Эти мысли заставляют меня пропустить шаг, и папа ударяет меня веником прямо в подбородок.
Я смотрю ему в глаза.
— Достаточно на сегодня, — говорит он.
Я киваю и кидаю свой кусок веника на траву. Солнце садится. Становится темнее и холоднее. Я обнимаю себя руками, чтобы согреться.
— Ты все сделала правильно, — говорит папа.
— Да, ты уже говорил. — Я поворачиваюсь, пиная упавшую с дерева шишку.
Слышу, как он подошел ко мне сзади.
— Иногда трудно быть носителем меча, — говорит он мягко.

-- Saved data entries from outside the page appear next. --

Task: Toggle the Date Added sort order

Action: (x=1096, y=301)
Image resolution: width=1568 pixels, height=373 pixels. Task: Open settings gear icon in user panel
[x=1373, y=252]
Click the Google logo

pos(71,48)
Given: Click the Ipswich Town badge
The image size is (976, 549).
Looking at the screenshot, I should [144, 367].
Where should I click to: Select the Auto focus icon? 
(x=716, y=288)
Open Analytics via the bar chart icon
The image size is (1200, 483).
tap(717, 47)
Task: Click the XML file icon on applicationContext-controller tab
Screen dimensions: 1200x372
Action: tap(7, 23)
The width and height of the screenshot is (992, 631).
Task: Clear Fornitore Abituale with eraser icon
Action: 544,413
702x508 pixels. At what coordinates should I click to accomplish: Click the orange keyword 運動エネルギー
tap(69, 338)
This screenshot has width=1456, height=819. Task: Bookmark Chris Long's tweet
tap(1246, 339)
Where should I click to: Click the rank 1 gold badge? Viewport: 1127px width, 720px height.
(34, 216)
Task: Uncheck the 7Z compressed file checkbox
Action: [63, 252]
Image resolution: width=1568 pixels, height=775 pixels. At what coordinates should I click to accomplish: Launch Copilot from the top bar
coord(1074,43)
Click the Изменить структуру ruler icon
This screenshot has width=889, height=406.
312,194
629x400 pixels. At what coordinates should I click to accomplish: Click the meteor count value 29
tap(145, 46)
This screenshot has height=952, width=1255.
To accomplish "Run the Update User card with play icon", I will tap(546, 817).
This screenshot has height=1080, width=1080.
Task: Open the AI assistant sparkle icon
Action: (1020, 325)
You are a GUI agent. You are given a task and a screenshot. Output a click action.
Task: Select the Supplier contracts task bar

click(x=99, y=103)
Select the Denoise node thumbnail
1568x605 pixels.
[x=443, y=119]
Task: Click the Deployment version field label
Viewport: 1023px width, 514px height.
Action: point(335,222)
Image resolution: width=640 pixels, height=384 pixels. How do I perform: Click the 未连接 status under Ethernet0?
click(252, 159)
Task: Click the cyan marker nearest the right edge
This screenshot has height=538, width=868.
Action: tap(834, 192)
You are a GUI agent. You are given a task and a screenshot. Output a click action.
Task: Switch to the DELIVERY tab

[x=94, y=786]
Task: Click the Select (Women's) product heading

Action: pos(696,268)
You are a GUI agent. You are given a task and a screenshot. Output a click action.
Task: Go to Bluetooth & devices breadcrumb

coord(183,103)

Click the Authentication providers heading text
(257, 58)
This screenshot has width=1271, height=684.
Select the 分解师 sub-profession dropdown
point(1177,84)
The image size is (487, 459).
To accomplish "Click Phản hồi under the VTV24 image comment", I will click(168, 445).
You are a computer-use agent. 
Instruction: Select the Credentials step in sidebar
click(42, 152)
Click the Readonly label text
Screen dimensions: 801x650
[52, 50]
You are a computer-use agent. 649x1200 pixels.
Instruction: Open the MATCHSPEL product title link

Отец известен как надежный парень, который появляется всякий раз, когда нужна помощь. Пен говорил о нем, как о плохом полицейском из дуэта «плохой полицейский/хороший полицейский», таком парне, который захватывает преступников всегда и везде. На старинных иллюстрациях Михаила не всегда изображают с лицом Ангела, иногда он предстает как дьявол с мечом. «Его прозвище -Сокрушитель», — сказал однажды Пен. Работа отца, безусловно, сокрушение. Но, когда я пытаюсь заглянуть внутрь разума отца, то все, что я могу испытать — радость. Определенность. Внутренняя тишина, как отражение на поверхности озера в Джексоне на восходе солнца.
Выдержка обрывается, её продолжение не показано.